Wednesday, 15 February 2017

Sermon February 12, 2017 6th after Epiphany

You have heard that it was said”.  

I’m sure that you have heard many things said in the news recently.  The president of the United States has said that he has been told lots of things such as there being 5 million illegal voters in the presidential election.  We’ve heard lots about alternative facts or alt-facts which aren’t facts at all.  Facts don’t seem to matter to many people any more.  Say the right thing to get your audience’s attention.  Say the right thing to stir up controversy and play on the prejudices that people hold. 
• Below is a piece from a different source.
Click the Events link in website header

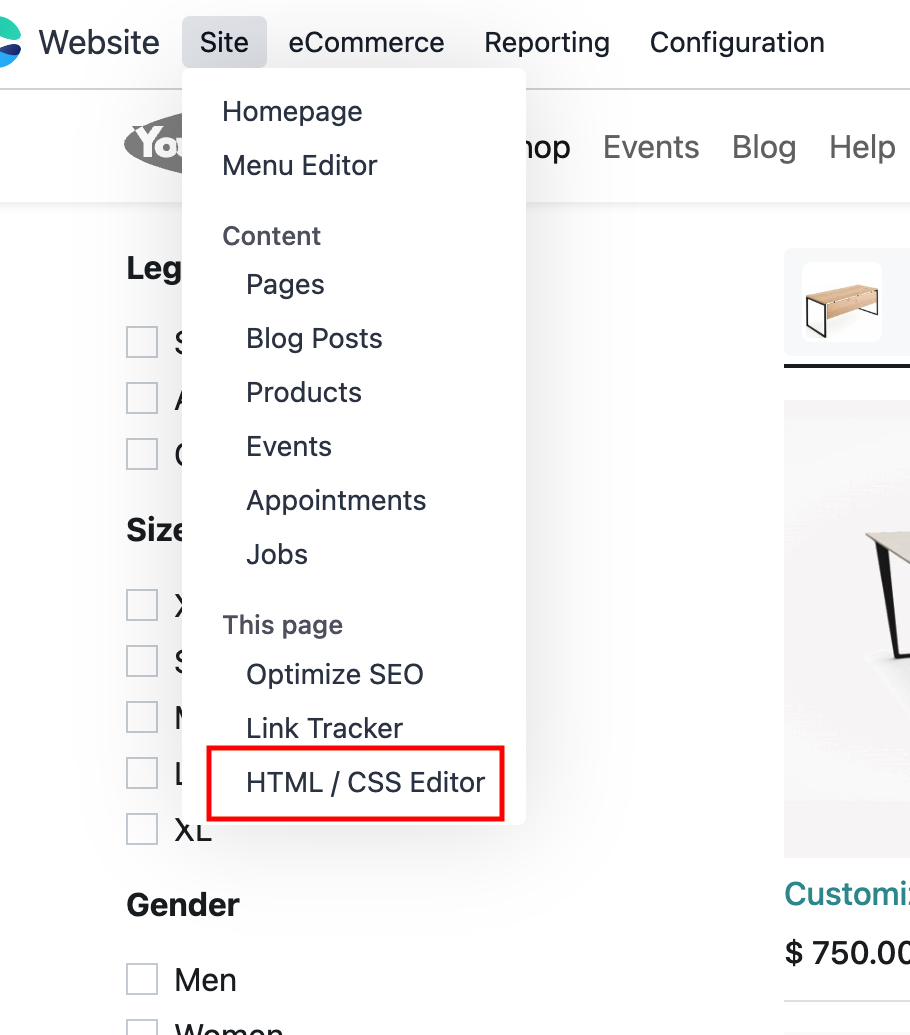pos(650,148)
We are not immune to this kind of thing in Canada.  There is the proposal of Canadian Values Tests for immigrants.  There are proposed bans on certain kinds of religious symbols. We had the terrible event in the Quebec City Mosque where the Powers of Darkness struck against innocent people. 
We hear lots of things these days with the 24-hour news cycle and social media and Twitter reigning over everything else.  So what are we to make of what Jesus is telling us? 

“You have heard that it was said...But I say to you”.  Jesus repeats this formula three times in the Gospel reading today.  So what is he saying to us about what we have heard? There different ways of hearing.  Jesus tells us that anyone who has ears should listen.  When Jesus said this he was not saying that we should just accept everything we hear as, well, as Gospel truth. 
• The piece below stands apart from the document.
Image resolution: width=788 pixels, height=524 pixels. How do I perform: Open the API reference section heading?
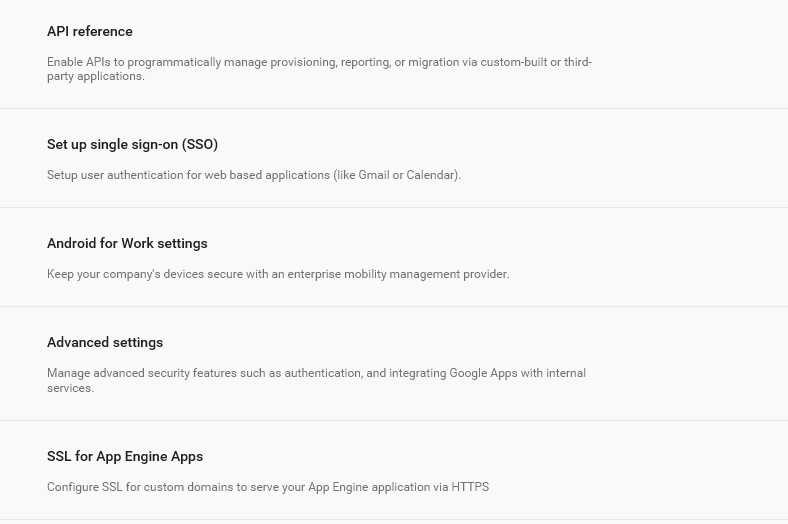click(x=90, y=31)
We should not listen without judgement to people who spread alternative facts which are in fact lies.  We are called to discern what we hear.  We need to have ears that hear truth and can discern the truth from lies. When Jesus tells us, “You have heard that it was said to those of ancient times… But I say to you”, he is telling us to have ears to hear the truth of what he is telling us.  He tells us the truth about many things in the Gospel passage.  He is tells us in the passage just before today’s Gospel passage, “Do not think that I have come to abolish the law or the prophets; I have come not to abolish but to fulfill”.
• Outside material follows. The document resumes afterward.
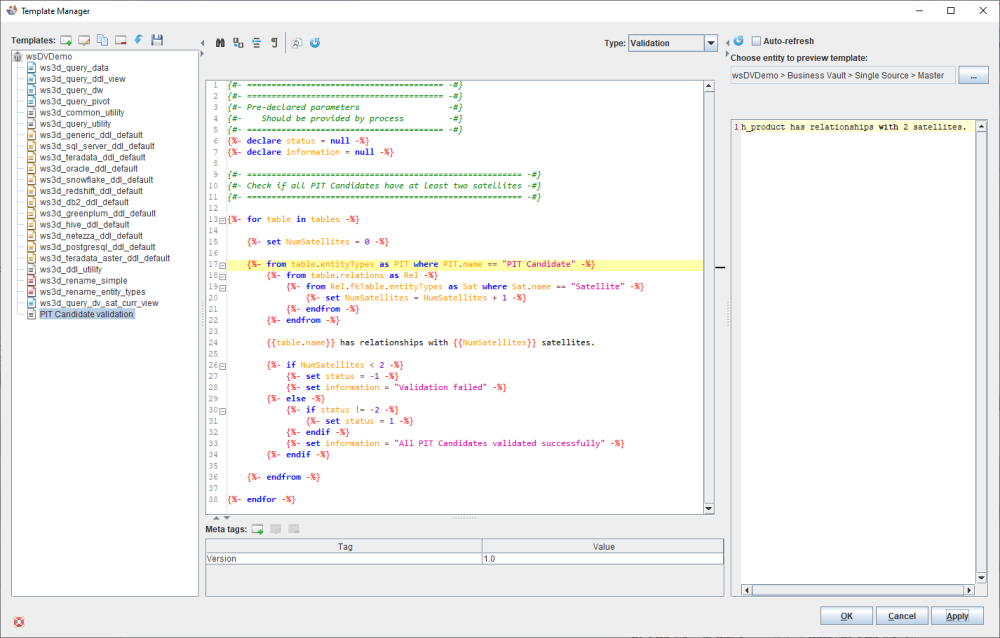This screenshot has height=638, width=1000.
Task: Click the refresh preview icon beside Auto-refresh
Action: [x=738, y=41]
For the law to be fulfilled means that the essence—the spirit of the law is what matters—not the letter of the law.  He showed what this means when he said the Sabbath is made for man and not man for the Sabbath. 
It is the spirit of the law that matters to God and therefore to us.  That is why God became incarnate in his only Begotten Son, Jesus Christ.  God’s chosen people were given the law—the Torah.  The tablets were received by Moses on the mountain top.  They tried for two thousand years to fulfill the law by living according to the letter of the law.  Jesus Christ came to show them and us what the truth of the law was and is:
“Teacher, which commandment in the law is the greatest?” He said to him, “’You shall love the Lord your God with all your heart, and with all your soul, and with all your mind.’ This is the greatest and first commandment. And a second is like it: ‘You shall love your neighbor as yourself.’ On these two commandments hang all the law and the prophets.”

That is what Jesus is telling us in today’s Gospel, “You have heard that it was said to those of ancient times… But I say to you.” So how do we know truth?  How do we know when something we hear is the truth or a lie?  To do that we need to have the gift of discernment.  We need to draw on the revealed word of God in scripture.  We need to draw on tradition. This we Anglicans can do because we have the revealed word in the Bible every time we worship and when we read and reflect on scripture at home.  We Anglicans are also are steeped in tradition.  However, we need more than tradition.  We need to draw of experience.  We need to be able to draw on the experience of God working in our lives and in the world.  This has been something that the church does not always recognize and embrace.  Richard Rohr a Franciscan priest and mystic notes:
In the early 1960s, Jesuit Karl Rahner (1904-1984) stated that if Western Christianity did not rediscover its mystical foundations, we might as well close the doors of the churches because we had lost the primary reason for our existence. Now don’t let the word “mystic” scare you. It simply means one who has moved from mere belief systems or belonging systems to actual inner experience. All spiritual traditions at their mature levels agree that such a movement is possible, desirable, and even available to everyone. Richard Rohr January 24, 2017
We need to be able to recognize when and how God is speaking to us.  We need to pray and read the bible.  But it is just as important to listen to what God is saying to us.  God is speaking to us in many ways which we no longer recognize.  We need to be still and know that God is there even when we do hear him because of all the noise in the world.  

Most of all we can listen and respond by loving God with our hearts, and with our souls, and with all our minds.  We can respond by loving our neighbours as ourselves. Believe me, I know as well as anyone else that that is not easy.  Fortunately, God knows that we will not be successful all or even most of the time.  More fortunately, Jesus shows us that we are forgiven.  God does not expect perfection.  God expects us to try and try again.  I invite you to turn to page 53 in the Book of Alternative Services and recite that ancient prayer the Hear, O Israel.  

Hear, O Israel, the Lord our God, the Lord is one. Love the Lord your God with all your heart, with all your soul, with all your mind, and with all your strength. This is the first and the great commandment. The second is like it: Love your neighbour as yourself.

There is no commandment greater than these.  Amen.